1; Nikon). The light source was a 488 nm solid-state laser (Sapphire 488-30; Coherent, Dieburg, Germany). Between 2 × 105 and 5 × 105 CHO cells were seeded on glass cover slips 2–3 days before the experiments. MK-1775 research buy Immediately before Ca2+ imaging, the cells were incubated with the particular concentration of fusion proteins in 50 μl culture medium and washed afterwards with culture medium with 10 mm HEPES added. Glass cover slips were mounted on the stage of an Olympus IX 70 microscope equipped with a 20 × (UApo/340, N.A. 0·75) objective in a self-made

recording chamber, which allowed a complete solution exchange < 1 second. In parallel, T cells were loaded at 22–23° for 30 min with 2 μm fura-2/acetoxymethyl ester (AM) (Invitrogen) in culture medium with 10 mm HEPES added, washed with fresh medium, and immediately used. T cells

were then added and cells were alternately illuminated at 340 and 380 nm with the Polychrome IV monochromator (TILL Photonics, Gräfelfing, Germany) and with an infrared light source using SP 410 as excitation filter and DCLP 410 as dichroic mirror. The fluorescence emissions at λ > 440 nm (LP 440) were captured with CH5424802 in vitro a CCD camera (TILL Imago), digitized, and analysed using TILL Vision software. Ratio images were recorded at intervals of 5 seconds. In some experiments thapsigargin (TG, 1 μm) was used to completely empty the stores. Excel, Igor Pro and TILL Vision were used for data analysis. An unpaired, two-sided Students t-test was used to test for significance. All fusion proteins were generated as single chain molecules to prevent any false pairing or degradation (Fig. S1). The extracellular domains of CD80 and CD86 were cloned at the N-terminal end of the scFv anti-CD33 to ensure correct binding to their respective receptors.52

Soluble proteins were produced in HEK-293 cells by transient gene expression with a yield of 0·5–2 mg total protein/l of cell culture supernatant, purified by IMAC and checked by Coomassie and Western blot analysis for purity and integrity. Proper binding for all fusion proteins was tested by enzyme-linked immunosorbent assay on recombinant CD33 antigen (data not shown) and flow cytometry Evodiamine (Fig. S2) on either CD33-transfected CHO or Jurkat T cells.
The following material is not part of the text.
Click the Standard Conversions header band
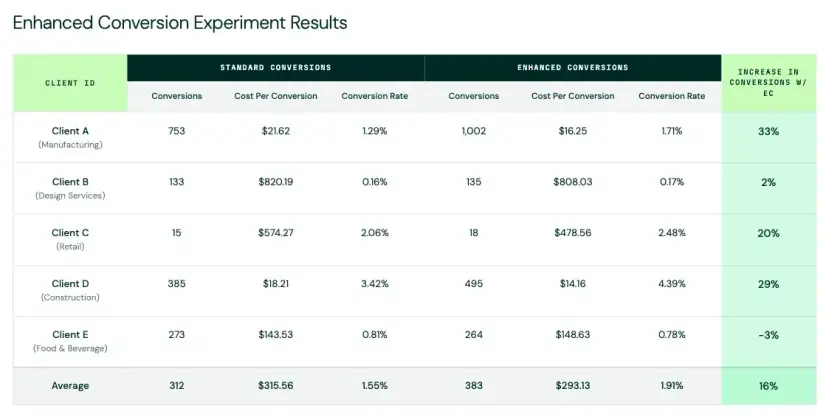Image resolution: width=826 pixels, height=417 pixels. pyautogui.click(x=276, y=67)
Binding of the scFv anti-CD33 was not altered in any of the fusion proteins when compared with the parental scFv anti-CD33. The scFv anti-CD3 and the extracellular domains of CD80 and CD86 showed a moderate to weak binding affinity to their respective receptors. The dscFv anti-CD3/anti-CD19 were used as control. The dscFv anti-CD33/anti-CD3 construct induced proliferation of naïve T cells in the presence of the CD33 antigen in a dose-dependent manner (Fig. 1).

coli serotype 055:B5, Sigma-Aldrich), lipoteichoic acid (LTA, Invivogen), flagellin (FLA-ST Ultrapure, Invivogen), CpG (ODN 2336, Invivogen), Polyinosinic-polycytidylic acid (Poly(I:C), Sigma-Aldrich), IFN-β (Invitrogen), R848 (Invivogen),

ssRNA40-LyoVec (Invivogen), Poly(I:C) high molecular weight (HMW, Invivogen), Poly(I:C)-LyoVec LMW (Invivogen), Poly(I:C)-LyoVec HMW (Invivogen), or combinations of ligands. Combinations of ligands were, unless described otherwise, added simultaneous. For LPS, an extra purification step was performed as described previously [[48]]. For determination of the viral titer, A549 cells (ATCC, CCL-185) were infected with RSV A2 for 24 h, trypsinized and fixed with 80% acetone. Cells were immunostained with FITC-conjugated mouse monoclonal antibody to RSV nucleoprotein (Abcam), followed by FACS analysis. Determination of the percentage of infection selleck compound was repeated three times and the viral titer was calculated from the dilution at which 50% infection was seen. After 4 and 24 h, the supernatants were collected and stored at −20°C for cytokine measurement. The cells were resuspended in 150 μL RLT buffer with 1% β-mercaptoethanol and stored at −80°C for quantitative PCR. TNF-α, IL-1β, and IL-10 concentrations were measured in the cell supernatants by commercial ELISA kits (Pelikine

Compact, Y-27632 cell line Sanquin, Amsterdam, The Netherlands) according to the instructions of the manufacturer. TNF-α and IL-1β had a detection limit of 20 pg/mL, for IL-10 the detection limit was 7 pg/mL. Synergy was expressed as the ratio of cytokine response to

the combination of two ligands divided by the sum of cytokine responses obtained with both ligands alone; (virus + ligand)/((virus) + (ligand)). When cytokine response was as low as detection threshold for all individual ligands as well as the combination of ligands, we set the Inositol monophosphatase 1 ratio to 1 in order to prevent a false positive down regulation. Total RNA was extracted using the RNeasy kit (Qiagen, Hilden, Germany), genomic DNA was removed using TurboDNase (Ambion, Foster City, CA, USA) and cDNA was synthesized using SuperScripttm Reverse Transcriptase (Invitrogen, Carlsbad, CA, USA), according to the manufacturer’s instructions. Quantitative PCR measurements for IFN-β (NM_002176.2), TNF-α (NM_000594.2), IL-1β (NM_000576.2), NOD2 (NM_022162.1), RIG-I (NM_014314.3), TLR3 (NM_003265.2), and GAPDH (NM_002046.3) were performed using commercially available Taqman Gene Expression Assays (Applied Biosystems, Carlsbad, USA). The PCR conditions were as follows: initial denaturation for 10 min at 95°C, followed by 40 cycles of 15 s at 95°C and 1min at 60°C. Mean relative mRNA expression from two replicate measurements was normalized to GAPDH expression in each sample.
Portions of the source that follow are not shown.